Ausnahmebewilligung zu therapeutischen Zwecken (ATZ)

Falls ein Sportler aus gesundheitlichen Gründen eine verbotene Substanz oder Methode benötigt, hat er die Möglichkeit, einen Antrag für eine Ausnahmebewilligung zu therapeutischen Zwecken (ATZ) zu stellen. Von dieser Möglichkeit kann jedoch nur dann Gebrauch gemacht werden, wenn keine angemessene therapeutische Alternative zur Anwendung der verbotenen Substanz oder der verbotenen Methode besteht. Es ist somit die Pflicht der Antragstellenden sicherzustellen, dass entsprechende ärztliche Abklärungen im Vorfeld erfolgt sind.

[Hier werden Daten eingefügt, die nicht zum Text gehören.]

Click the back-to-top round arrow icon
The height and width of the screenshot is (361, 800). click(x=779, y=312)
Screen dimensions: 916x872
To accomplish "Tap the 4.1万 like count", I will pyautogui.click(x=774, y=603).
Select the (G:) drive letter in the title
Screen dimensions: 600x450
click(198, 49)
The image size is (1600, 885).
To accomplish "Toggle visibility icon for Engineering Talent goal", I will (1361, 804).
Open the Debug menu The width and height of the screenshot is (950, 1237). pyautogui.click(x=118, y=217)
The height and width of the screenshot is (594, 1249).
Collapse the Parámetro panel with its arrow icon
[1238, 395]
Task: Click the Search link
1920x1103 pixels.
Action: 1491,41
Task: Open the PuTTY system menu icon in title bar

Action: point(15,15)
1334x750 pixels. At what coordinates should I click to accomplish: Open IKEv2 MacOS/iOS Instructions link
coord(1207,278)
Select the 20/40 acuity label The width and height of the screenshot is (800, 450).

Je nach Sportart, Zugehörigkeit zu einem Kontrollpool und Teilnahme an internationalen Wettkämpfen ist vorgängig ein ATZ-Antrag beim entsprechenden Internationalen Sportverband oder bei Antidoping Schweiz einzureichen. Athleten, die in keinem Kontrollpool eingeteilt sind und nicht an internationalen Wettkämpfen teilnehmen, können einen ATZ-Antrag nachträglich einreichen.